🤖 AI Summary
This paper addresses critical challenges in large language models (LLMs), including hallucination, outdated knowledge, high inference costs, and memory constraints, by systematically investigating synergistic integration mechanisms between LLMs and vector databases (VecDBs). We propose the first analytical framework for LLM–VecDB co-design, introducing a taxonomy of integrated impact factors. The study identifies twelve representative integration patterns, distills six core technical challenges, and outlines nine evolutionary pathways—spanning dense retrieval, retrieval-augmented generation (RAG) architectures, HNSW/IVF indexing, embedding fine-tuning, and hybrid query optimization. Furthermore, we prospectively highlight semantic index enhancement and dynamic knowledge injection as promising research directions. Collectively, this work provides both theoretical foundations and practical guidelines for developing efficient, trustworthy, and scalable LLM applications grounded in VecDB augmentation.
📝 Abstract
This survey explores the synergistic potential of Large Language Models (LLMs) and Vector Databases (VecDBs), a burgeoning but rapidly evolving research area.

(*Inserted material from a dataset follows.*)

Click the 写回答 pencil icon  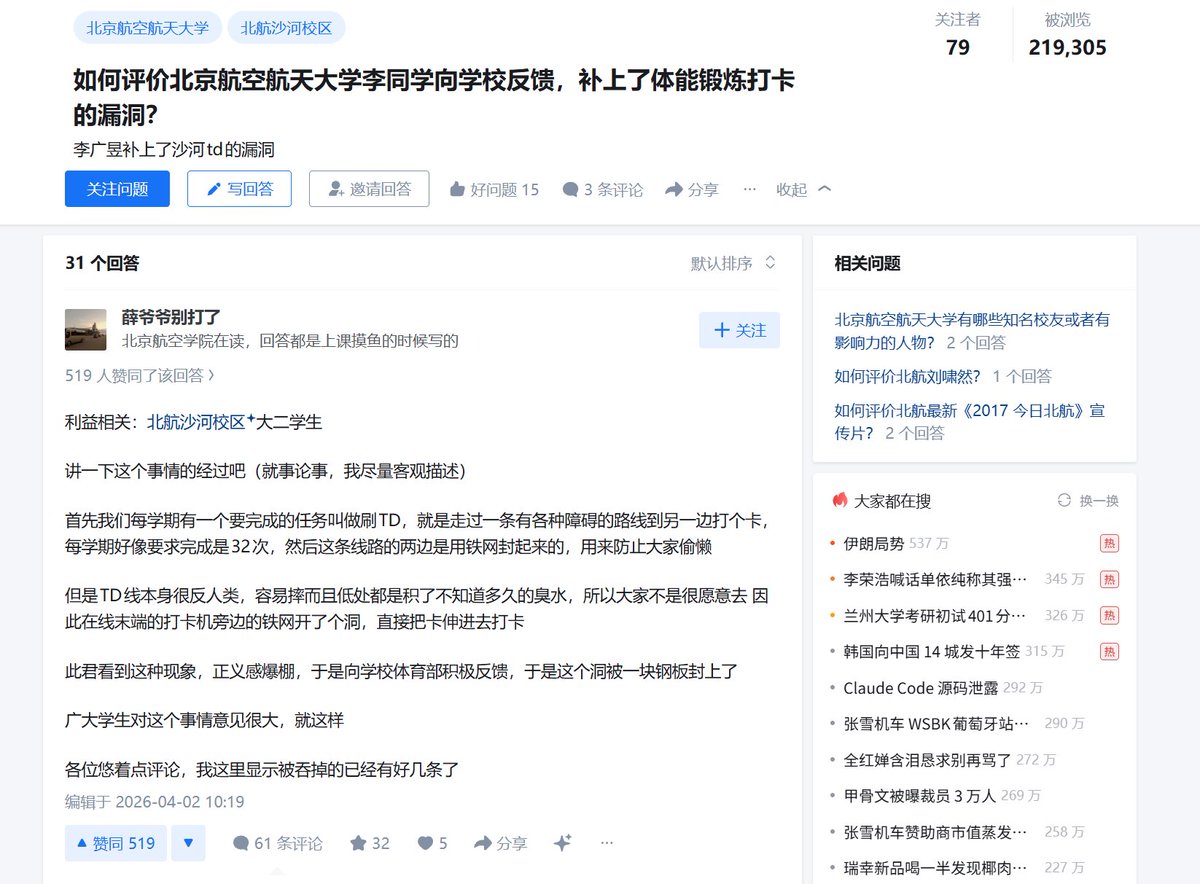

With the proliferation of LLMs comes a host of challenges, including hallucinations, outdated knowledge, prohibitive commercial application costs, and memory issues. VecDBs emerge as a compelling solution to these issues by offering an efficient means to store, retrieve, and manage the high-dimensional vector representations intrinsic to LLM operations. Through this nuanced review, we delineate the foundational principles of LLMs and VecDBs and critically analyze their integration’s impact on enhancing LLM functionalities. This discourse extends into a discussion on the speculative future developments in this domain, aiming to catalyze further research into optimizing the confluence of LLMs and VecDBs for advanced data handling and knowledge extraction capabilities.